# Aim of the exercise:
Copy again everything from the line containing "Open the Scene_Title script" down to the line containing "Action: pos(169,83)", both included, and leave the pictures out.
**** Listed records
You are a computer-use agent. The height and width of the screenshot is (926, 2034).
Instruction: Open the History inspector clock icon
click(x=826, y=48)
********
**** Listed records
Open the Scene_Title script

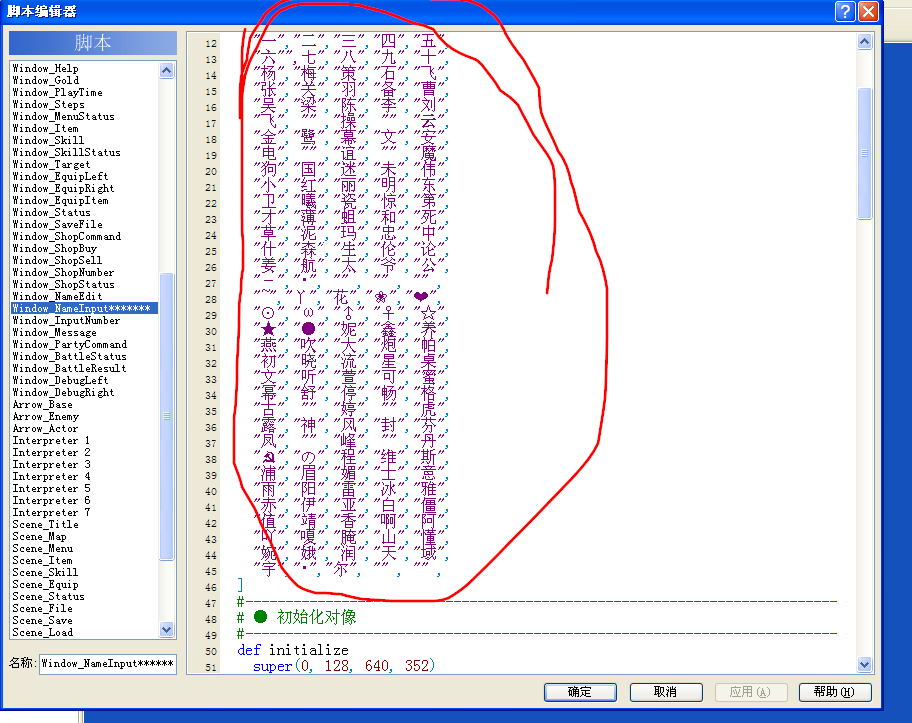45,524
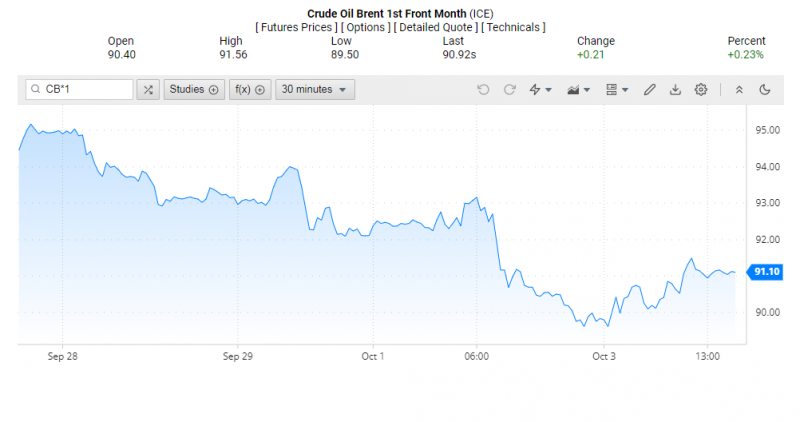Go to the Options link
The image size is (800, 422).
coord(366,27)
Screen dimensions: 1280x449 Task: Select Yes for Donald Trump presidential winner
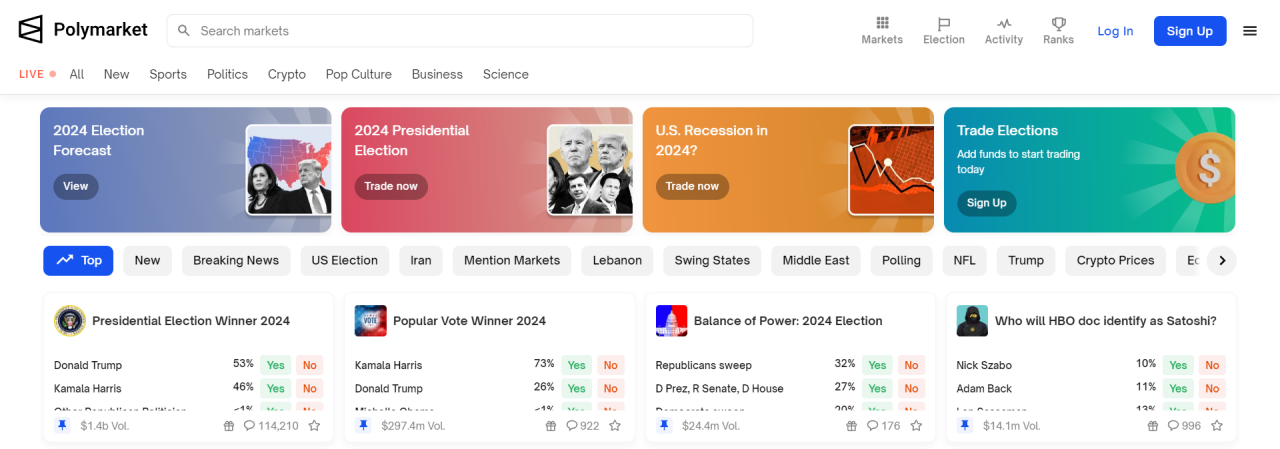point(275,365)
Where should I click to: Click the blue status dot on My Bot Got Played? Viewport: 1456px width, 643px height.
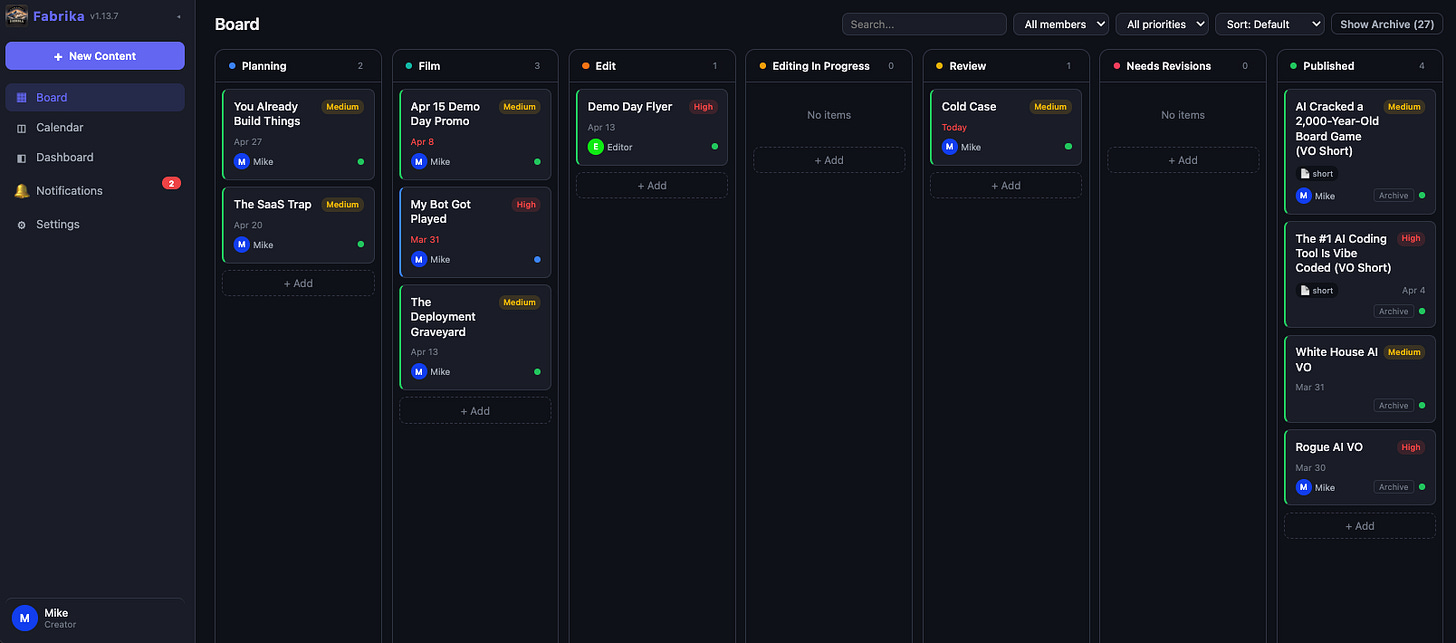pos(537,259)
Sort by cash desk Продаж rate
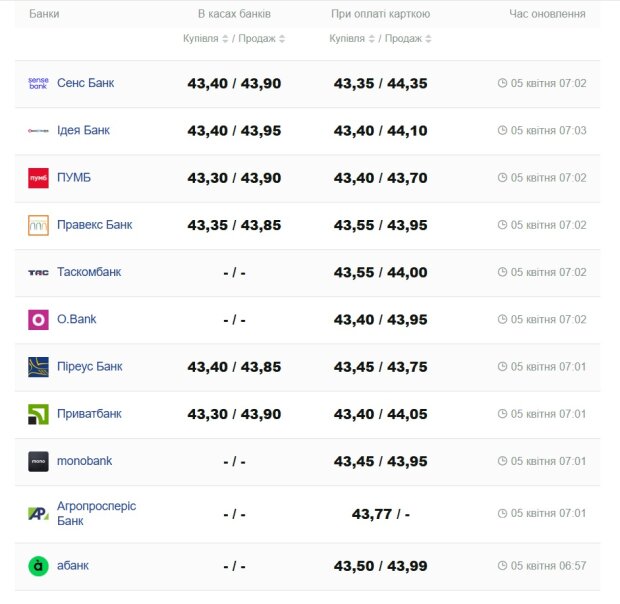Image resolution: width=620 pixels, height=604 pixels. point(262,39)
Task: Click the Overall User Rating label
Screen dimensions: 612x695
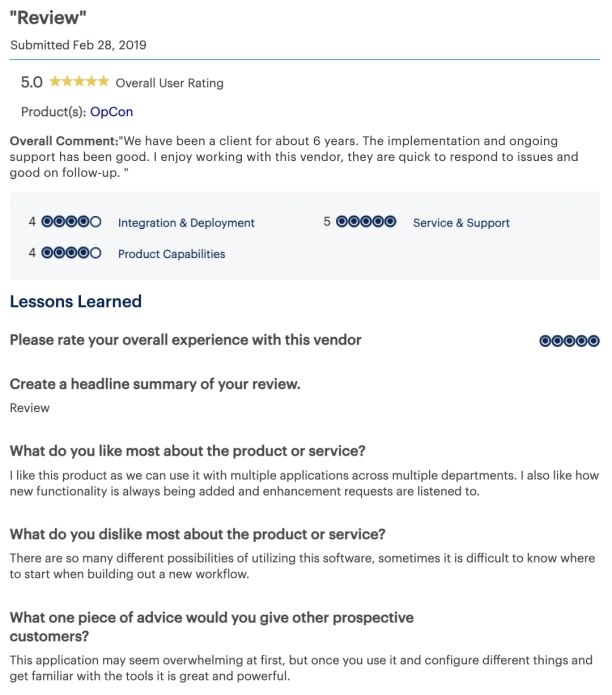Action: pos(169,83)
********
**** Listed records
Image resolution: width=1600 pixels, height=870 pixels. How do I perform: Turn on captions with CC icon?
********
# Task answer:
Open the Scene_Title script

45,524
Go to the Options link
The image size is (800, 422).
coord(366,27)
Screen dimensions: 1280x449 Task: Select Yes for Donald Trump presidential winner
point(275,365)
Where should I click to: Click the blue status dot on My Bot Got Played? Viewport: 1456px width, 643px height.
pos(537,259)
Sort by cash desk Продаж rate
Image resolution: width=620 pixels, height=604 pixels. point(262,39)
Task: Click the Overall User Rating label
Screen dimensions: 612x695
Action: pos(169,83)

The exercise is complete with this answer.